_Tarefa:_
No relato sobre a casa da família Alencar, copie o trecho que começa em "A grande imprensa" e termina em "rondava aquele lugar.". Rebatize "Phanstama da Cachoeirinha" como "Assombração da Cachoeirinha".

_Página:_

───

O puxadinho na residência da família Alencar. FOTO: Jornal do Comércio, 08/05/1917
Continuavam
os eventos na casa da família Alencar, no arrebalde da Cachoeirinha.
A grande imprensa já não especulava mais o seu fim, nomeando o caso
como o do ‘Phanstama da Cachoeirinha’. A calma não deitaria tão
cedo naquela parte da cidade, que por um bom tempo seria o palco de
aparições e outros acontecimentos ditos sobrenaturais. Os dizeres
de um médium, guiado por um espírito em uma sessão, começariam a
revelar parte, mesmo que ainda encoberta pela sombra das incertezas,
do mistério que rondava aquele lugar.
Manáos,
05 de agosto de 1917
A
polícia continuava, sob o
comando do guarda Silveira, sem
sucesso, empregando seus esforços para solucionar o caso. A polícia,
uma instituição humana, tentava conter, expulsar, por fim, em algo
intangível, que não fazia parte desse plano. Era
o choque de duas realidades muito, mas muito distintas.

───

_Dados brutos:_
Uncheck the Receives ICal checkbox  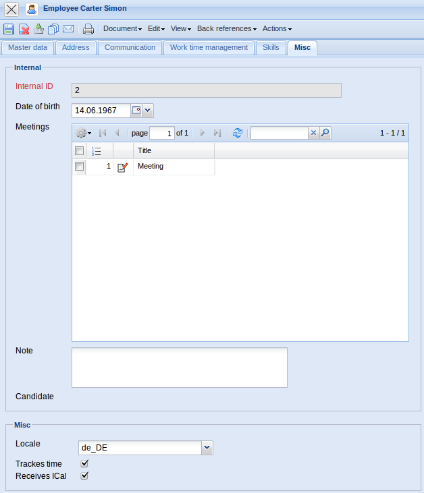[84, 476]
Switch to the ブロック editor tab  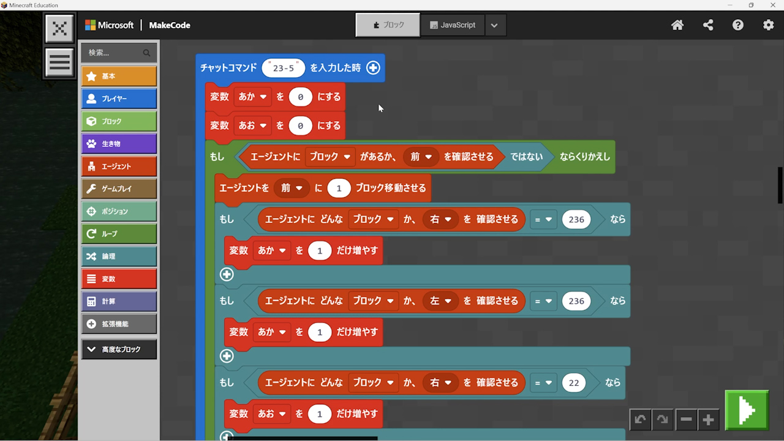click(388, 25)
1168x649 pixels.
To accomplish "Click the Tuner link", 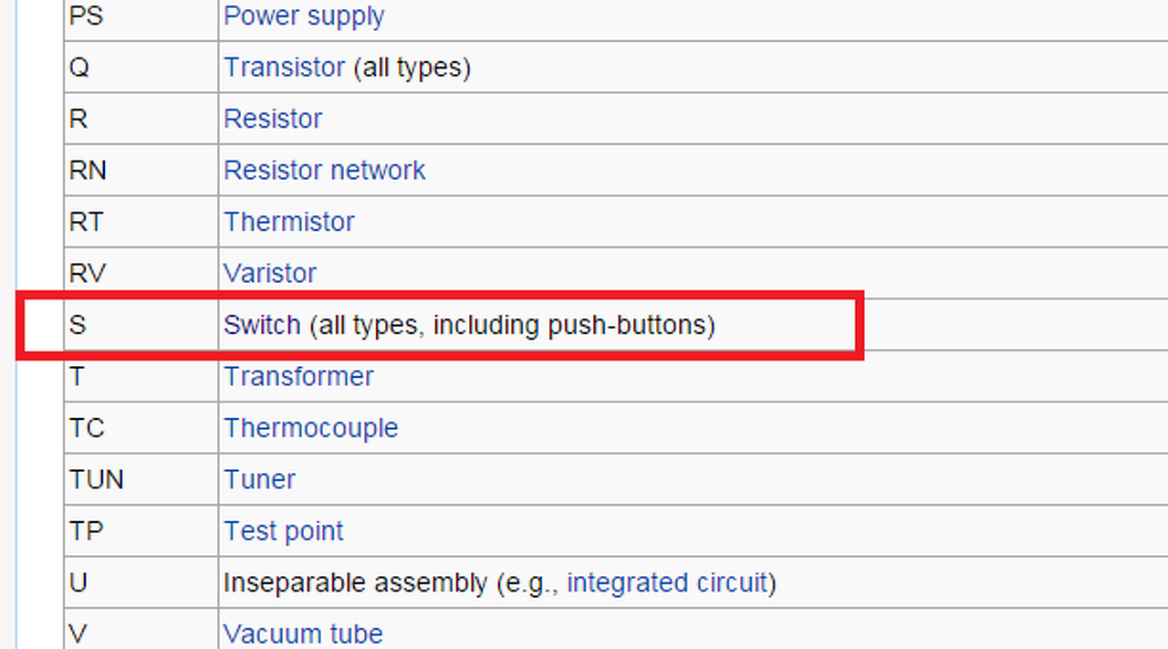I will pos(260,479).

───

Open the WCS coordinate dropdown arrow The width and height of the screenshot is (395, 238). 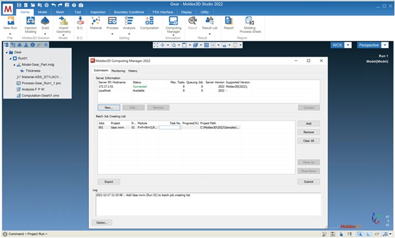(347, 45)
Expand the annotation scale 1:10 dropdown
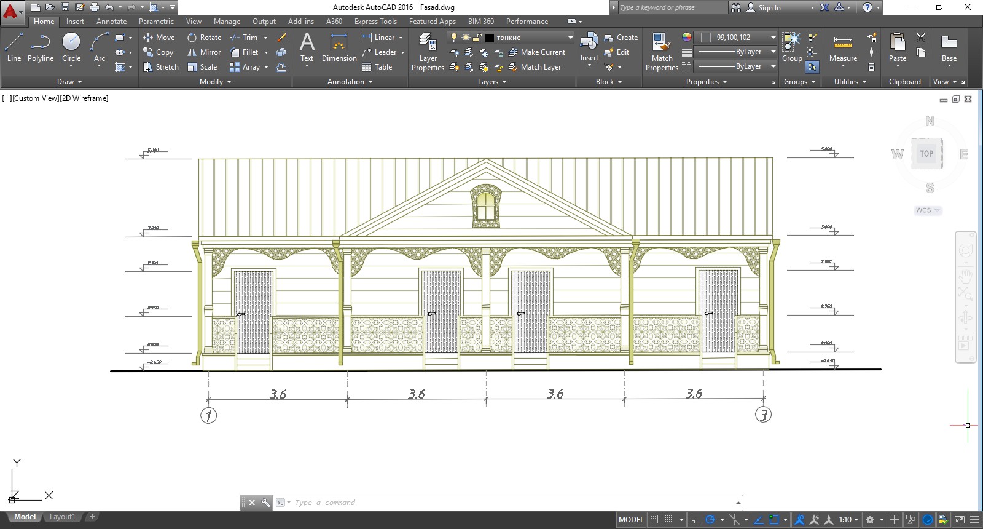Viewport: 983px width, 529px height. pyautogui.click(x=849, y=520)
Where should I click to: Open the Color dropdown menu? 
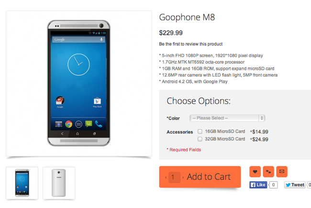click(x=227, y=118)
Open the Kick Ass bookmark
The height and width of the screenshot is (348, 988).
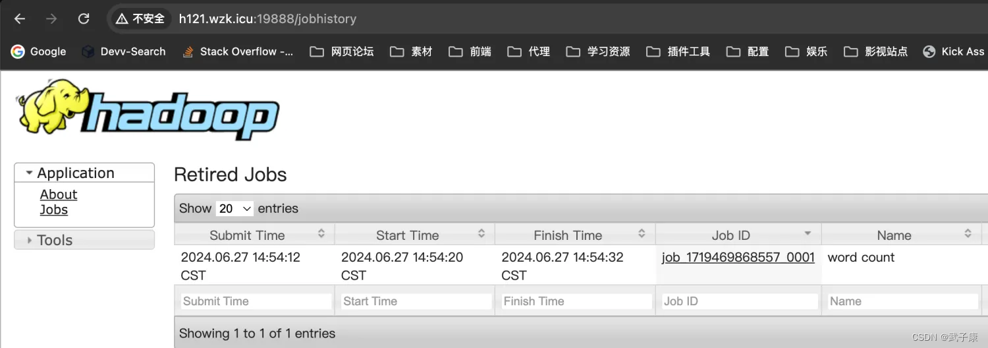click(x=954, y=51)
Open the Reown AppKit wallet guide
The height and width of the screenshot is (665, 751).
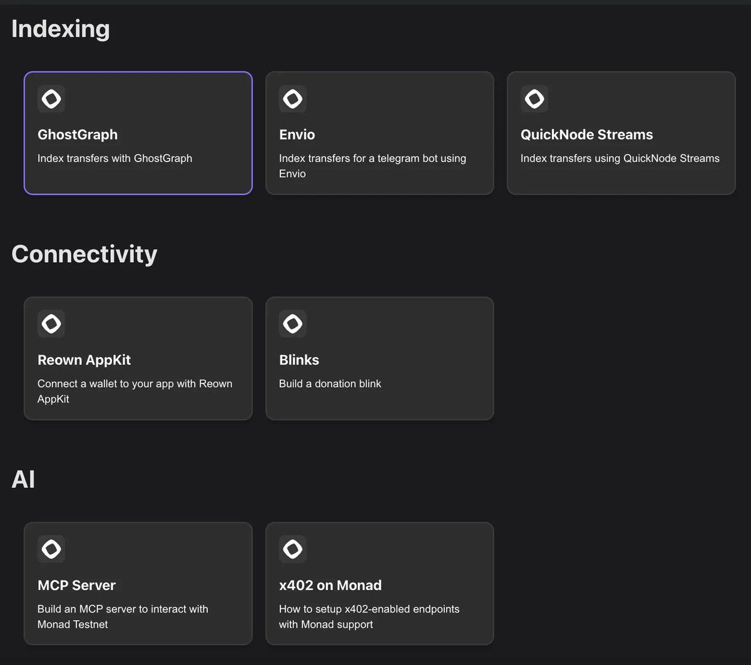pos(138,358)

───

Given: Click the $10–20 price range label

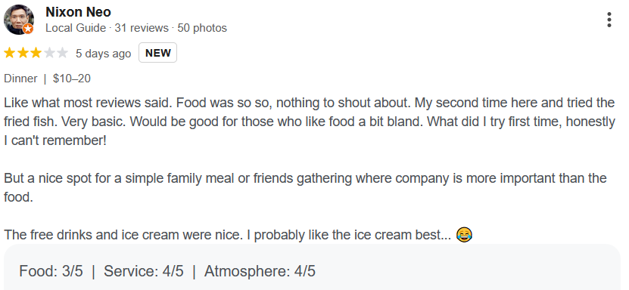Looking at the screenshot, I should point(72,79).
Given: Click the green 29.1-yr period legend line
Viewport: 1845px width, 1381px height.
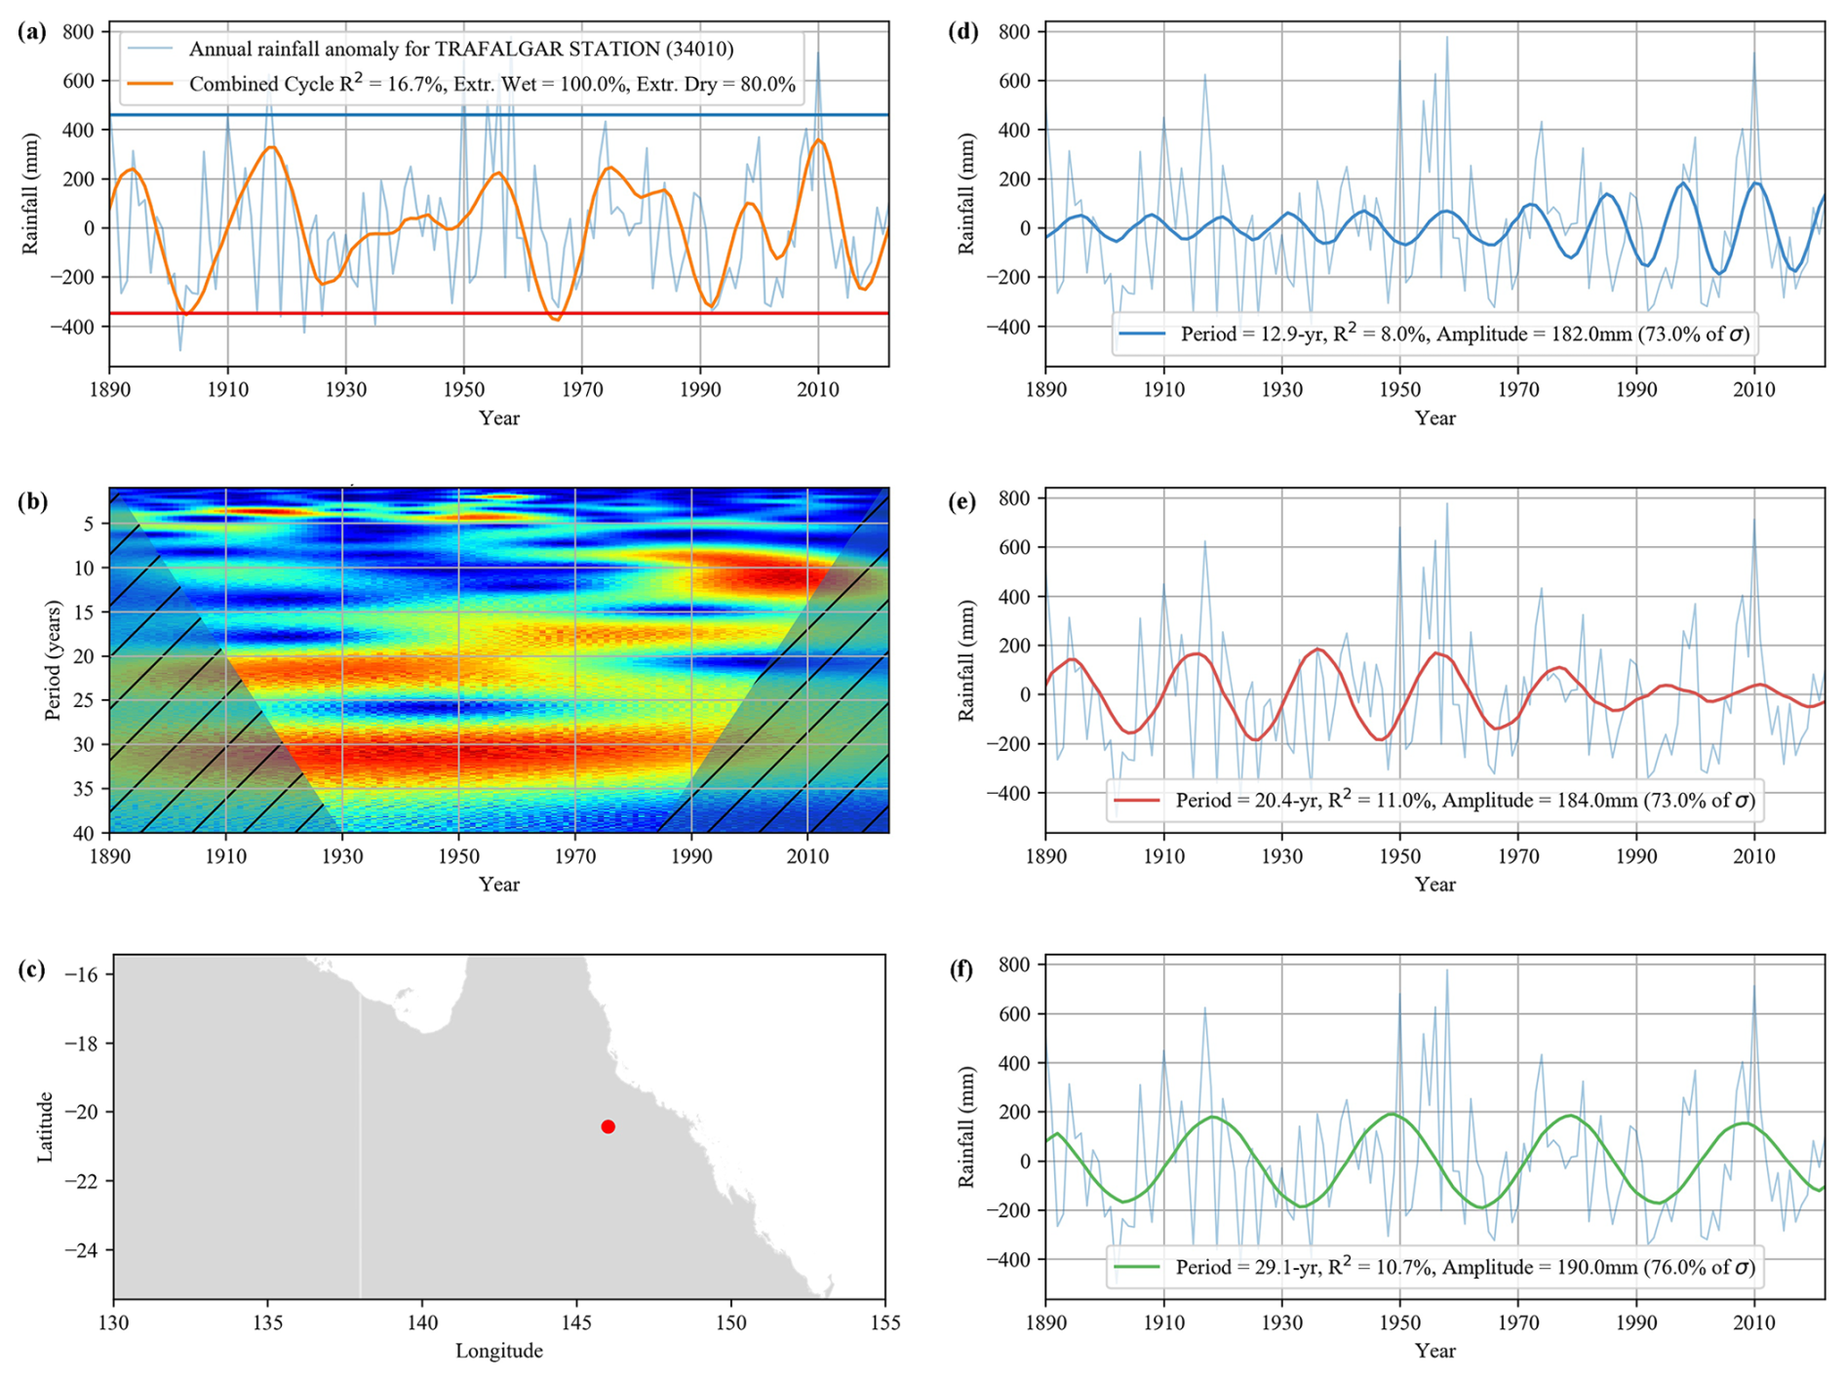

───

_Resolução:_
A grande imprensa já não especulava mais o seu fim, nomeando o caso
como o do ‘Assombração da Cachoeirinha’. A calma não deitaria tão
cedo naquela parte da cidade, que por um bom tempo seria o palco de
aparições e outros acontecimentos ditos sobrenaturais. Os dizeres
de um médium, guiado por um espírito em uma sessão, começariam a
revelar parte, mesmo que ainda encoberta pela sombra das incertezas,
do mistério que rondava aquele lugar.